- Course studied:
- Music Journalism and Broadcasting
- Year of graduation:
A way with words
Hard-working James Nuttall was inspired by his course leader, John Rafferty, to believe in himself as a freelance journalist from the very start of his degree.
While on the music journalism and broadcasting course, James was able to secure interviews with big name bands and artists and saw his work published in newspapers around the country – and even landed regular paid work at the Yorkshire Post on the back of a three-week work placement. “My lucky break came during my first summer holiday away from uni,” says the 22-year-old, who has interviewed the likes of Queen, KT Tunstall, Biffy Clyro and the Beach Boys. “I travelled from Yorkshire down to Wolverhampton and waited for over seven hours outside a theatre for singer Patti Smith to arrive.
“She is notoriously difficult to make contact with, so when she arrived I walked up to her and asked if she had time for a quick interview. Miraculously, she said yes. “I contacted regional newspapers in areas where Patti’s tour would call and this effort got my interview published in both the Manchester Evening News and the Yorkshire Evening Post, which made the latter add me to their list of freelancers. “By the time it came to submitting my final major project for my degree in 2014, I had such a large portfolio of published work that I was able to pick and choose which pieces of work I submitted.”

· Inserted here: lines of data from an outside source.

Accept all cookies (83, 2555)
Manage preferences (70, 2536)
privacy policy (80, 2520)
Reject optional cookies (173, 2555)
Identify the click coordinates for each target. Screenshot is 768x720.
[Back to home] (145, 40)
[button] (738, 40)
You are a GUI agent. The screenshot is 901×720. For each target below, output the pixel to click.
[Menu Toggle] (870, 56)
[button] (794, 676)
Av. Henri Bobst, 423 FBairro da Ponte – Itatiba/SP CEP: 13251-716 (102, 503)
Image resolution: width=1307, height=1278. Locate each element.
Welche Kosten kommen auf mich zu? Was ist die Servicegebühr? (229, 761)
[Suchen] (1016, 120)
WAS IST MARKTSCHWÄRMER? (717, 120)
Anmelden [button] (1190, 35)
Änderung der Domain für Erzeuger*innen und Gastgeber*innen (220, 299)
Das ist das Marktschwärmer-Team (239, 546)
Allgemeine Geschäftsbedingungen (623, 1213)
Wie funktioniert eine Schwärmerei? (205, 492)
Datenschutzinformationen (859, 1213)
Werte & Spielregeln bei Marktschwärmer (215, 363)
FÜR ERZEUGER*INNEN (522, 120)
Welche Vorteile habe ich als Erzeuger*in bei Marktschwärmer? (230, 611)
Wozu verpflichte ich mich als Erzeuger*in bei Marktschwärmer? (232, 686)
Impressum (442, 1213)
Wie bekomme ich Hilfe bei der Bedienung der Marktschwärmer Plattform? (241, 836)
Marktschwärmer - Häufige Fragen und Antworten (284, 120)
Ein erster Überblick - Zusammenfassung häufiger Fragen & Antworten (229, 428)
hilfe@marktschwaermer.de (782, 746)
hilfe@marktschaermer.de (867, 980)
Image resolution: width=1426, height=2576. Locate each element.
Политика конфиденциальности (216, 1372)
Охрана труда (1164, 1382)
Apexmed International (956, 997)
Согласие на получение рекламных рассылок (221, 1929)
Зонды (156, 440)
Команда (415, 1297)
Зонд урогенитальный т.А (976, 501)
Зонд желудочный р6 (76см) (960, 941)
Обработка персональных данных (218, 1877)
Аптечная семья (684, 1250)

James, who lives in West Yorkshire, now uses his languages skills as the content writer for Interior Goods Direct, an umbrella company of 10 websites. He is responsible for providing content for half of their websites, as well as writing blog posts and working on social media and marketing. His current main project is giving Roman Blinds Direct a content overhaul before the new site is launched. But he continues to work as a freelance journalist, particularly for the music section of the Yorkshire Evening Post, and still hopes to work in the music industry in the future. “My current position is giving me a great deal of useful and transferrable skills,” says James, who graduated with first class honours in 2014, “so as well as working hard to get as much coverage for IGD as possible, I am also soaking up as much knowledge as I can.”
Staffordshire was the only university offering the course James wanted to study, but he was impressed from the start by the attitude of the lecturers and emphasis on practical skills. “They made it clear that this was not a training scheme,” he says. “Rather, they gave students the tools to be able to succeed in the working world of journalism, and it was up to the students to put the effort in out of hours to build up a name for themselves in the media. “This mentality impressed me, as I knew even before going to university that this industry is all about your initiative to go out there and ‘do’. None of the other universities I considered had this work ethic.
“Thanks to my course and freelance work, which was largely thanks to the encouragement I received from my course leader, my confidence and self-belief soared in the three years I was at university, and I graduated feeling ready to take on the real world. There is not a doubt in my mind that I made the right decision to come to Staffordshire University.”